Mikhail Anatolyevich Svetlov (born Krutikov; )  is a Russian bass known for the range and beauty of his voice as well as his acting ability. His voice was described by The Washington Post as a "titanic, all-encompassing bass". He was nominated for a 2003 Grammy Award for a recording of Stravinsky's Histoire du Soldat and is the first Russian bass ever to perform the title roles in Don Giovanni and The Flying Dutchman.

Debut 
Svetlov studied piano, choral conducting and graduated as a singer from Moscow Conservatory. International career began with a very prestigious and successful debut at the Wexford Festival. Since winning the prestigious Viotti International Competition, praised for his rare technique in the bel canto style, Svetlov was immediately admitted to the permanent troupe of the Bolshoi Theater, as a principal soloist. Numerous important engagements have included performances with the Bolshoi on their tour at New York's Metropolitan Opera  and critically acclaimed debuts at Teatro Alla Scala (La Scala) and Royal Albert Hall in London.

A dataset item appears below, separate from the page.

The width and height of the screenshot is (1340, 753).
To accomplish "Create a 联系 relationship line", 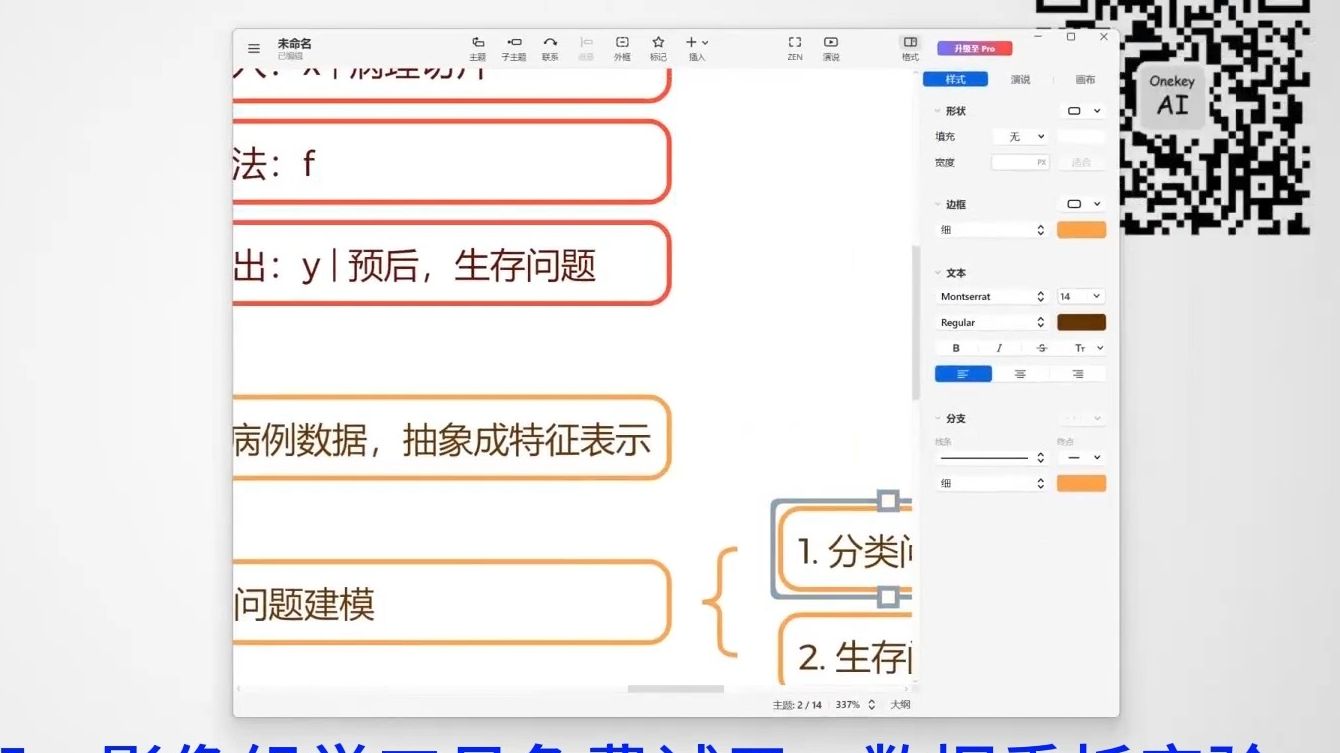I will tap(549, 48).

Recordings and collaborations 

His recordings of Rachmaninov's The Miserly Knight and Alexander Serov's Judith were honored by the Telerama Awards (French magazine for television, radio and music) in France. He is well known for his performances of Verdi's Requiem throughout the world, including Paris, Moscow, Tokyo, and Montreal. Mr. Svetlov performs frequently with Houston Grand Opera, Mephistopheles in Faust, Don Basilio in Il Barbiere di Siviglia and Dikoy in Katya Kabanova, with L'Opéra de Montréal, the title role in Boris Godunov, Prince Gremin in Eugene Onegin, with Florida Grand Opera. Svetlov has appeared with New York City Opera as the title role in Verdi's Attila, Basilio in Il Barbiere di Siviglia, Colline in La Bohème, Banquo in a new production of Macbeth and Lorenz in the first fully staged performance of Mathis der Maler in the United States.

Roles

Discography 
Svetlov's discography includes the world premiere of Rachmaninov's The Miserly Knight and Serov's Judith on Le Chant du Monde, Shostakovich's The Gamblers recorded by Capriccio on Delta Music and Prokofiev's Bethrothal in a Monastery recorded by Melodia on BMG Classics, Shostakovich's 14th Symphony on Virgin Classics, and Grammy nominated in 2003 Stravinsky's Histoire du Soldat on Koch International Classics.
"Russian Songs"(Mighty Five) recorded by Naxos in 2011.

Notes and references

Sources
Davis, Peter G., "The Agony and the Ecstasy", New York Magazine,  25 September 1995, pp. 114–115
Desmeules, Raynald, Review: Bluebeard's Castle/Erwartung, Opera de Quebec, Opera Canada, December 2008 (accessed via subscription 28 January 2010)
Johnson, Lawrence A., Review: Káta Kabanová, Florida Grand Opera, Opera News, June 2001
New Zealand Herald, "Russian soul with amazing bass", 20 August 2007 (accessed via subscription 28 January 2010)
Porter, Cecelia, "A Talented Toast to St. Petersburg", Washington Post, 19 April 2001, p. C9 (accessed via subscription 28 January 2010)
Walton, Kenneth, "International season kicks off with thrilling Russian fairytale", The Scotsman, 24 September 2004.
WNYC, Classical Grammy Nominations, 7 January 2003

External links
Mikhail Svetlov official website

Living people
American opera singers
American people of Russian descent
Russian opera singers
Operatic basses
American male musicians
Year of birth missing (living people)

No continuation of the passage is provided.